───── PROVIDED ENTRIES

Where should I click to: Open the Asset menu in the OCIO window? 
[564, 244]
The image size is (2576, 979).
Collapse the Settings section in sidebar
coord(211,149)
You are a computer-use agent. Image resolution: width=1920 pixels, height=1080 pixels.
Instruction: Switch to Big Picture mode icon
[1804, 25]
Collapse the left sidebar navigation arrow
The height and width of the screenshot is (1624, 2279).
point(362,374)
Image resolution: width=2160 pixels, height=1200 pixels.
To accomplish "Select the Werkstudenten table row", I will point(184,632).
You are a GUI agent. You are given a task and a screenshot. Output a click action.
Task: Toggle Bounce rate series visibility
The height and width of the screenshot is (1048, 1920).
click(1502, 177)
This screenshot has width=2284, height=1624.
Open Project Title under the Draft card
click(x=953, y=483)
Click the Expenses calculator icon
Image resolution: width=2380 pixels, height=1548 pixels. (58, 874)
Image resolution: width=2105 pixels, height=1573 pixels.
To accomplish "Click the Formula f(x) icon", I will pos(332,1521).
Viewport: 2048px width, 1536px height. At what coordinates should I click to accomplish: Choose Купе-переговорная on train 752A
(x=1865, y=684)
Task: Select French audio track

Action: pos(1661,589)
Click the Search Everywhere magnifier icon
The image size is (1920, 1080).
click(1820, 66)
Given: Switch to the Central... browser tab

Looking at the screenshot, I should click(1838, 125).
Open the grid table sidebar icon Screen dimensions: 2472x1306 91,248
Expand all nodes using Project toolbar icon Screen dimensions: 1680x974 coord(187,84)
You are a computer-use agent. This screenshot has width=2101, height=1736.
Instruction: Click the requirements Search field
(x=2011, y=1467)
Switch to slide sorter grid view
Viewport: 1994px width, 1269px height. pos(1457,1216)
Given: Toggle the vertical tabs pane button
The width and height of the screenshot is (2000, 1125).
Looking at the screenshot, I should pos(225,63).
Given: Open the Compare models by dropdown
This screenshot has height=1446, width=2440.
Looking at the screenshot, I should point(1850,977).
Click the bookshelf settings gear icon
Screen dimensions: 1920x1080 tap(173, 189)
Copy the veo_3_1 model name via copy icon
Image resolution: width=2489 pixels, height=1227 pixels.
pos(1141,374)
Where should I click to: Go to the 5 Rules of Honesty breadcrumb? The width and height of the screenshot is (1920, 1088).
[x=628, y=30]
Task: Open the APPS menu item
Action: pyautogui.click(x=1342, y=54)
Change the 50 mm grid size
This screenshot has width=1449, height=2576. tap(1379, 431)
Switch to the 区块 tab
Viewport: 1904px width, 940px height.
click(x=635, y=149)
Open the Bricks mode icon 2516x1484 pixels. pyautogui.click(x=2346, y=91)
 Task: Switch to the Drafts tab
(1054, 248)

──────────

WHAT YOU SHOULD DO >> Output nothing but the lines from the one with "Open the Bricks" through the last line above, each exactly as it stands.

FINISHED TASK >>
Open the Bricks mode icon 2516x1484 pixels. pyautogui.click(x=2346, y=91)
 Task: Switch to the Drafts tab
(1054, 248)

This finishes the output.